You may have noticed that this time I didn’t say ‘How is everything?’ I won’t make that mistake again! I said ‘How are you …?’ And, yes, I may have added ‘Are you well?’

  What …? You’re not well? You’ve got a cold …? And you’ve got a funny kind of lump in your groin …? Which might be a strained muscle from helping the lady next door carry a harpsichord upstairs … Or might just possibly be something more worrying … which you need to get checked, of course, but you can’t get an appointment for another five weeks, by which time …

  Listen, this is all very fascinating, but I have other things to do …

  Yes, I know I said ‘How are you?’ That doesn’t mean I want to know how you are! It’s just the way you have to start a conversation with someone these days … Yes, even with a complete stranger like you …

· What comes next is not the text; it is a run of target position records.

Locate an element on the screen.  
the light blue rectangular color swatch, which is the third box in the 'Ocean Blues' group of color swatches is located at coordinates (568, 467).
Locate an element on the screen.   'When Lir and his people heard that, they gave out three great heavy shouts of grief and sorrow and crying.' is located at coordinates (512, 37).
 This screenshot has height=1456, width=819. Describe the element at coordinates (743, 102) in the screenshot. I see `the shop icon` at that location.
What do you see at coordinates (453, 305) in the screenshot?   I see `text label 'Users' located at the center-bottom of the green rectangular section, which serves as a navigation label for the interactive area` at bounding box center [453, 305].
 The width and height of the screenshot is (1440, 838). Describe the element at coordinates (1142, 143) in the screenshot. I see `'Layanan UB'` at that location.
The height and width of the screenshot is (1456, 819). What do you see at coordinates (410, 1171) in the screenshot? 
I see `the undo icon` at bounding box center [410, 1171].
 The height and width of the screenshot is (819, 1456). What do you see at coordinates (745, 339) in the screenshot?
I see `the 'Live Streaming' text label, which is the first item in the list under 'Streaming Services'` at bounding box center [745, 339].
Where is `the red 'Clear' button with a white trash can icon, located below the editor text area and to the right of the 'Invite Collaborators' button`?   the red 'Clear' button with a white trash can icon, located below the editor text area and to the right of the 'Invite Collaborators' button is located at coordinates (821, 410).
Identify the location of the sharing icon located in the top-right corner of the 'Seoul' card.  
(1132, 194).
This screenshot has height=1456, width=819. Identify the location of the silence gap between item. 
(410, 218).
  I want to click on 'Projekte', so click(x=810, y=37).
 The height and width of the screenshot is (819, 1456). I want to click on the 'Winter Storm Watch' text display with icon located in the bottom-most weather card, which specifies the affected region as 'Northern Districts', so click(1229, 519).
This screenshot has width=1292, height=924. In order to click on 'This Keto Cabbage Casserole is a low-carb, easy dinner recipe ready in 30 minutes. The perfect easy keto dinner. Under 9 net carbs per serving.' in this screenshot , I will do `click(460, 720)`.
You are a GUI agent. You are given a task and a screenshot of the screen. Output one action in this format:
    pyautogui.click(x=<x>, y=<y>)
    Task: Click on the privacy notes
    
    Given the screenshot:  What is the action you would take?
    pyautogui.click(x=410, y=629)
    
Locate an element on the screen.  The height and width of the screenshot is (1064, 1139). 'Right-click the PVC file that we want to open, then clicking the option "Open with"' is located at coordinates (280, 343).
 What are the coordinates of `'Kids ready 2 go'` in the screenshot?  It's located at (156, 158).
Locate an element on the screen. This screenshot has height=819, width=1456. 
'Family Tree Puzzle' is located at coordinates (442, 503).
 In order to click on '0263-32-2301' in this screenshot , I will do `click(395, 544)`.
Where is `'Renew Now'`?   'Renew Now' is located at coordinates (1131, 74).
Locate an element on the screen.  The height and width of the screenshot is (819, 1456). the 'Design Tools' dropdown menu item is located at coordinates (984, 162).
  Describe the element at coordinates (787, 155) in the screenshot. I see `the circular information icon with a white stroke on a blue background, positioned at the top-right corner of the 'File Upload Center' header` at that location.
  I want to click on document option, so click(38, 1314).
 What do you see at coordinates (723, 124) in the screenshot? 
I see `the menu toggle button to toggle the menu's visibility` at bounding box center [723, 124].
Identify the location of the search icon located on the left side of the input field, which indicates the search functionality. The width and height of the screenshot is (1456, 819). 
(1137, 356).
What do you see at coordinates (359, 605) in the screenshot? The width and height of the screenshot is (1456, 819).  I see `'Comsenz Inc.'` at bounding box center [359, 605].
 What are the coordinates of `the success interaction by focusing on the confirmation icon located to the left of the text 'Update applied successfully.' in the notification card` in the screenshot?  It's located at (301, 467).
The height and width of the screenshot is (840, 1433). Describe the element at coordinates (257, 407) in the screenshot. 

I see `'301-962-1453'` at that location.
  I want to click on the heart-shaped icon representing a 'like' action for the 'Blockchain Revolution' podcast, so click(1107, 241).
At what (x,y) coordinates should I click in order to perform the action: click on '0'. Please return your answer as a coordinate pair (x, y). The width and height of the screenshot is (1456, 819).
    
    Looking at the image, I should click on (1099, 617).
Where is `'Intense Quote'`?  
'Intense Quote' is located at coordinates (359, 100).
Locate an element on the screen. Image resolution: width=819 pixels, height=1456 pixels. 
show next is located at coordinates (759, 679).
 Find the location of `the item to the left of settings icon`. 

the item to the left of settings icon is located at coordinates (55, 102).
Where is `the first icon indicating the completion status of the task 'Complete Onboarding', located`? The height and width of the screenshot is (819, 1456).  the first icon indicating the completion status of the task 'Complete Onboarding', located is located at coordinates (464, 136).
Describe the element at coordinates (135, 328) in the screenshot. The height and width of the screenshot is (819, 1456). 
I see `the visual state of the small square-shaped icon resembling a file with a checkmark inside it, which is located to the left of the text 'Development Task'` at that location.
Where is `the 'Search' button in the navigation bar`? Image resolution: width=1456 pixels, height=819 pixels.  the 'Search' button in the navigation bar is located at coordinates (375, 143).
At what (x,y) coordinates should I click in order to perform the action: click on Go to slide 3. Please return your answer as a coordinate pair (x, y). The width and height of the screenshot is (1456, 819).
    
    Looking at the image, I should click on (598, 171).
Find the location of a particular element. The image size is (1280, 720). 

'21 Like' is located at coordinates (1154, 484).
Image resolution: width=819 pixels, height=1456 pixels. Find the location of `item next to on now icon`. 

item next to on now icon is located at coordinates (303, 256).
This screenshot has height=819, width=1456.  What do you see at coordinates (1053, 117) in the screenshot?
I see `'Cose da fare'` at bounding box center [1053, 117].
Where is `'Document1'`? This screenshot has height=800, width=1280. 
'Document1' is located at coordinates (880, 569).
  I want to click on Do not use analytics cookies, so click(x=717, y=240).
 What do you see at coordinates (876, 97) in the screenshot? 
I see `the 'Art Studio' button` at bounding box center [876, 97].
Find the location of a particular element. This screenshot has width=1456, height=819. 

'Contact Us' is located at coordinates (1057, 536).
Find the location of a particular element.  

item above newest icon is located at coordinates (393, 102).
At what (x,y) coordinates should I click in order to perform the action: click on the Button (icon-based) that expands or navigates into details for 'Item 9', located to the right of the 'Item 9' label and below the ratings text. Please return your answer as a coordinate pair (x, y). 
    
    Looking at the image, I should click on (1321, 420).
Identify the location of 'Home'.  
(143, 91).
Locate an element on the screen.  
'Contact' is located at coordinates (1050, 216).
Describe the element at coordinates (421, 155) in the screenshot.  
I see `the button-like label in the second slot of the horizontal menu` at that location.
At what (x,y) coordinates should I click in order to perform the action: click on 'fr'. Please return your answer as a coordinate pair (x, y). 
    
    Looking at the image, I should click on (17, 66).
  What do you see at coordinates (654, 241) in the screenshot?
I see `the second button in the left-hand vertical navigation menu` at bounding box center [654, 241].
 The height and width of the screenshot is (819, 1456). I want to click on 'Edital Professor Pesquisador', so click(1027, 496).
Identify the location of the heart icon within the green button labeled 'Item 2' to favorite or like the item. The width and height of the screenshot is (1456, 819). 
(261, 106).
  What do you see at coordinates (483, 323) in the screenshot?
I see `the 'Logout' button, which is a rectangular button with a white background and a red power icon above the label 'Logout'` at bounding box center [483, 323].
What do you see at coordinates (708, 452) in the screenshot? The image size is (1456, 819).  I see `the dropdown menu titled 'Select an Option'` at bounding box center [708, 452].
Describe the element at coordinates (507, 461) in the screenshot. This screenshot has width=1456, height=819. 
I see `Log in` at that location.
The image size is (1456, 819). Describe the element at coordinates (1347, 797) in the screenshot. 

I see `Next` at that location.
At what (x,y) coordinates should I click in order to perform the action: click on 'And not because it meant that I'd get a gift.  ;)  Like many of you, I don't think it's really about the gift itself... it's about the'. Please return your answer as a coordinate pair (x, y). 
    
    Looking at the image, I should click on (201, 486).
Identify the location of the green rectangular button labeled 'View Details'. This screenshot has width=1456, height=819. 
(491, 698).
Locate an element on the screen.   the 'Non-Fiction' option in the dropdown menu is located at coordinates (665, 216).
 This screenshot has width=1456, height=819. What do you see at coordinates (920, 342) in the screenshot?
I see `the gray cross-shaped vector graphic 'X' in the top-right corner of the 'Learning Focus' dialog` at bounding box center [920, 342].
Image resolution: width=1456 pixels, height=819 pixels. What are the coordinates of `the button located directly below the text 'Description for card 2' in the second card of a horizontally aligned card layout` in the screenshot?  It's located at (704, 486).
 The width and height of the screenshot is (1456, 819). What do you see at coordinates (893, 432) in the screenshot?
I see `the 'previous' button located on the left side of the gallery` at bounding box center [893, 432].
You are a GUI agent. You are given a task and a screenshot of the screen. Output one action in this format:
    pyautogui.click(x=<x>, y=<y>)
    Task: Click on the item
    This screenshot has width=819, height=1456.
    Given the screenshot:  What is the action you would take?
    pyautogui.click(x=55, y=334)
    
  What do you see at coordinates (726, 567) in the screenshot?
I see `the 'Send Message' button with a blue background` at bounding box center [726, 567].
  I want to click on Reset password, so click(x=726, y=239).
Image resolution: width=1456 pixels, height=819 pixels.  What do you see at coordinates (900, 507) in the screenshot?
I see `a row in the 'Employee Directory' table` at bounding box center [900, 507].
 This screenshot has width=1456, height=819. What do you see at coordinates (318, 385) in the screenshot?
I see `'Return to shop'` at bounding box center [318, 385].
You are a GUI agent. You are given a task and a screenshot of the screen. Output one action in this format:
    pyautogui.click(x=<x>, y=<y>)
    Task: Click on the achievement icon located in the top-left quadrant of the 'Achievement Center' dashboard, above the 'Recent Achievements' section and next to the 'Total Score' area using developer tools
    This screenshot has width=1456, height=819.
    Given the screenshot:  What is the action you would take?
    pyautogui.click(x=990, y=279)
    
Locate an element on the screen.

  I mean, get real! I’ve never met you, I’m never going to meet you, I don’t know who you are, you’re just somebody out there reading this, you might be anybody. So is it even remotely possible that I actually care about the state of your groin? Or your insomnia or your agoraphobia? I’ve got my own life to lead! I’ve got other people to get to get in touch with, some of whom have probably got much worse medical problems than you …

  You thought when I said ‘How are you?’ that the words actually meant something?

  Well, you thought wrong, my friend. And when I call you ‘my friend’, you don’t think for one moment, do you, even you, that I mean you’re my friend …?

  I’m doing what with my cynical misuse of language …? Destroying your faith in the possibility of human communication? I love it …!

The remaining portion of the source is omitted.